No Charges for Reporters Arrested in GOP Protests
MINNEAPOLIS -- Charges will be dropped against journalists who were arrested during protests at the Republican National Convention and cited for unlawful assembly, St. Paul officials said Friday.
Mayor Chris Coleman said the city attorney's office recommended against prosecuting reporters for the misdemeanor charge.
"This decision reflects the values we have in St. Paul to protect and promote our First Amendment rights to freedom of the press," Coleman said in a prepared statement.
He added, "At the scene, the police did their duty in protecting public safety. In this decision, we are serving the public's interest to maintain the integrity of our democracy, system of justice and freedom of the press."
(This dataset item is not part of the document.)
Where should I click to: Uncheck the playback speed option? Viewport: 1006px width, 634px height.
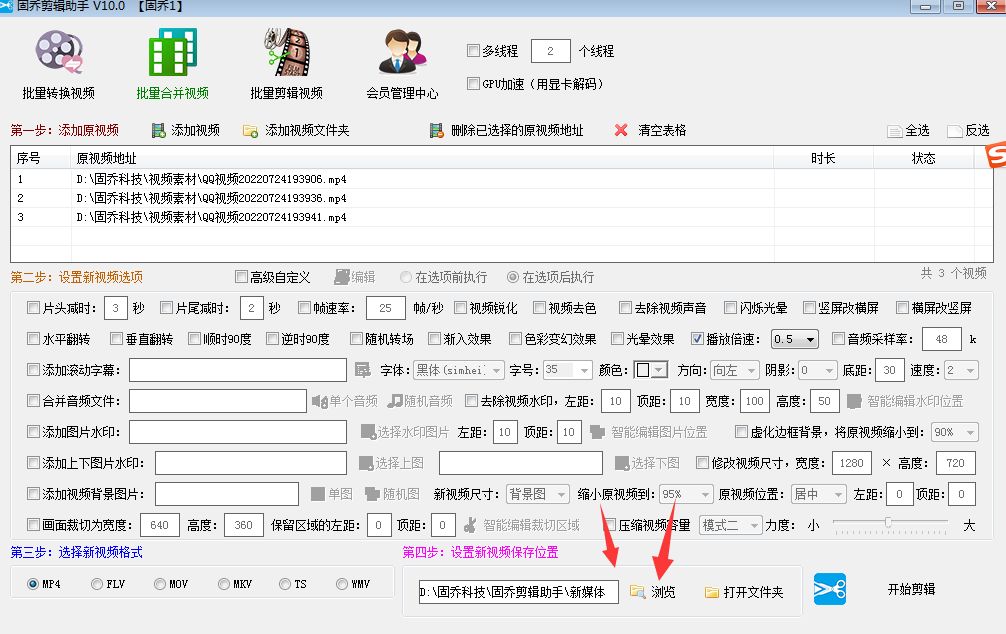click(699, 338)
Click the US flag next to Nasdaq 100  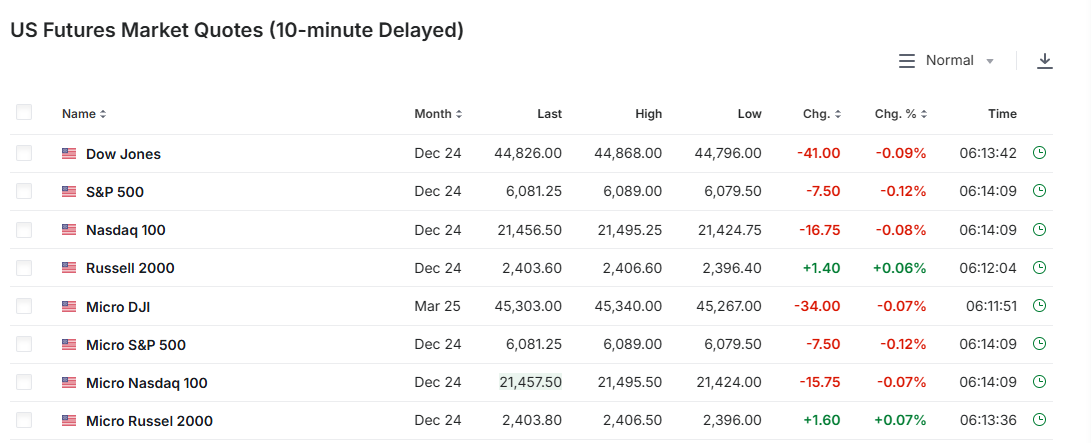(69, 230)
He said the city doesn't know yet how many cases the decision will affect, and he said the city will use a broad definition of journalists caught up in mass arrests.
City Attorney John Choi said it would take a while for his office to review each case, do the paperwork and notify everyone involved.
More than 800 people were arrested in St. Paul and Minneapolis during the convention. Journalists among them included Associated Press reporters Amy Forliti and Jon Krawczynski. City spokesman James Lockwood said charges against them will be dropped.
Dave Tomlin, associate general counsel for the AP, said, "It's always good to learn that a bogus charge against you has been dropped. We're still waiting for police to account for the unprovoked smackdowns of two of our photographers."
The AP has sent the Police Department a letter asking for an accounting of police treatment of photographers Matt Rourke and Evan Vucci while they were covering violent protests during the convention.
Amy Goodman, host of the syndicated radio and television program Democracy Now!, was arrested on a misdemeanor charge of obstructing the legal process during the protests. Two producers of the show were also arrested.
Choi said the city would also drop charges against the three of them.
Mike Buckso, executive officer of the Minnesota Newspaper Guild Typographical Union, said the dropped charges were welcome - but he said elected officials must examine what happened in order to prevent "the needless detention and harassment of journalists" in the future.